The V.A. operates 850 outpatient clinics, 163 hospitals and 137 nursing homes, staffed by 15,000 doctors and 30,000 nurses. In response to growing demand, and in an effort to bring services closer to many veterans' homes, the department has added 400 clinics since 1996. (Not all those health care centers are overtaxed. As older veterans retire and move South, some Northern facilities - the big Bronx V.A. Medical Center in New York, for example - have been left with excess capacity.)

The V.A. has tried to control costs by further curtailing some services, but those efforts, met with protests by veterans' groups, have been blocked on Capitol Hill.

Last November, for example, Mr. Principi announced that in the 2003 fiscal year he would suspend enrollments by veterans in "Category 7" - that is, those who are not disabled or poor and do not have service-connected medical problems. Most veterans enrolled in recent years have been in Category 7, drawn by low-cost drugs.

Mr. Principi's new policy was short-lived. "In the 59th minute of the 11th hour" of budget preparations, he recalled, "the president assured me" that the V.A. would get extra money to cover the Category 7 veterans. As for this fiscal year, the Bush administration recently said it would tack $142 million for the V.A. onto its request for supplemental appropriations for the Pentagon.

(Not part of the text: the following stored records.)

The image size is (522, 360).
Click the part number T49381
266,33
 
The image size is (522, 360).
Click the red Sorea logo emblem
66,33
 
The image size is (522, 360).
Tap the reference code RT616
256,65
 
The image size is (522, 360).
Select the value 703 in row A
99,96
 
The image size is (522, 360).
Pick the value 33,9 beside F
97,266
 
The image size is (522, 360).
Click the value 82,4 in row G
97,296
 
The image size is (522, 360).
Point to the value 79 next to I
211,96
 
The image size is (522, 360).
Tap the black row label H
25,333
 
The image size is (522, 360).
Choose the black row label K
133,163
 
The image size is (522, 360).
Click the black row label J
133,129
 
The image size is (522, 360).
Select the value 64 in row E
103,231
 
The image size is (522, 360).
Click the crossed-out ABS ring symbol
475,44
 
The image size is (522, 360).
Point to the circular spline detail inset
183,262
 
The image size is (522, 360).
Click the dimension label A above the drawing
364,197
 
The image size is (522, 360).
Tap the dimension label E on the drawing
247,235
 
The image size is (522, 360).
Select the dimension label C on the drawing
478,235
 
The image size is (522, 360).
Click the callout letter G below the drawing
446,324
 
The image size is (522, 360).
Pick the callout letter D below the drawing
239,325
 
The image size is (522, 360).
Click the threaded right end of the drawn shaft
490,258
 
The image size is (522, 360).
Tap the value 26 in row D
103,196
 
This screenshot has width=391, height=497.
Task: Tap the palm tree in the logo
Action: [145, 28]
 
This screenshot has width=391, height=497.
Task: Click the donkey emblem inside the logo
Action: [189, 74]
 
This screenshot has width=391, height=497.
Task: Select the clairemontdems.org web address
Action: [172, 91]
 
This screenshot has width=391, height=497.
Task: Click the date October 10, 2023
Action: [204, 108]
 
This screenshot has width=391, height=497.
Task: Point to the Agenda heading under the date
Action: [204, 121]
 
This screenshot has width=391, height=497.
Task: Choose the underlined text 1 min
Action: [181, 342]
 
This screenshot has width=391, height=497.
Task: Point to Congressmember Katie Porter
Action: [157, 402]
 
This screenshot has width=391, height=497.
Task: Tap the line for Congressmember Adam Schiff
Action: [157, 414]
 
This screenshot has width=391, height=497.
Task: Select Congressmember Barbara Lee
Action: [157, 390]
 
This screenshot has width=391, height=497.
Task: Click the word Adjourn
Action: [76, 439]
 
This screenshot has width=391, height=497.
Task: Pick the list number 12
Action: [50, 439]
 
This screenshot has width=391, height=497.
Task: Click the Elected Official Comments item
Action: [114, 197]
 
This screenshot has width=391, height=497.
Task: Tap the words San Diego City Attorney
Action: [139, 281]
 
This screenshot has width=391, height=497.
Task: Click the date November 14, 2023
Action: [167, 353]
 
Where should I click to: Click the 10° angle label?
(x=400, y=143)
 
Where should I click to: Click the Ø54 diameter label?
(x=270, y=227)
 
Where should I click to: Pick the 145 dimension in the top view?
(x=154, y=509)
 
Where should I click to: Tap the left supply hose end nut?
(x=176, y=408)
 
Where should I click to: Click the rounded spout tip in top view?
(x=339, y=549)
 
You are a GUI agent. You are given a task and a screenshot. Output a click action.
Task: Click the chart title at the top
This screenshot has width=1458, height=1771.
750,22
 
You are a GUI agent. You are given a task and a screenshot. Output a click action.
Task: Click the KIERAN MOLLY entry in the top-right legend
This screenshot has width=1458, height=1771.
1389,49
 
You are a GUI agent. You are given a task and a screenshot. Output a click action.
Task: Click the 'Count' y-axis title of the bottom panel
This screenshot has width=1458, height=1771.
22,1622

The administration's budget does call for Category 7 veterans already in the V.A. system to pay part of the first $1,500 of their annual health costs - the first deductible the system has ever charged. But veterans' supporters on Capitol Hill have effectively killed that proposal, although Mr. Principi said that without it, there would be a $1.1 billion gap next year in the department's $25.5 billion medical budget.

The V.A. raised Category 7 veterans' drug co-payments last year, to $7 a prescription from $2, but even the new charge is well below co-payments of as much as $50 that some private health plans require for some drugs.

The strain on the V.A. system coincides with pressure on Congress to adopt a drug benefit for all Medicare beneficiaries, but the potential cost - as much as $800 billion over 10 years, by some estimates - has been an enormous hurdle to enactment.

Gail Wilensky, who heads a presidential task force on veterans' health care, said a new Medicare drug benefit was "at least a couple of years off." But Dr. Wilensky, a Medicare administrator in the first Bush administration, suggested that such a benefit might be enacted after the presidential election of 2004 or 2008, when a political consensus has been forged.

"We don't have too long," she said. "It will come."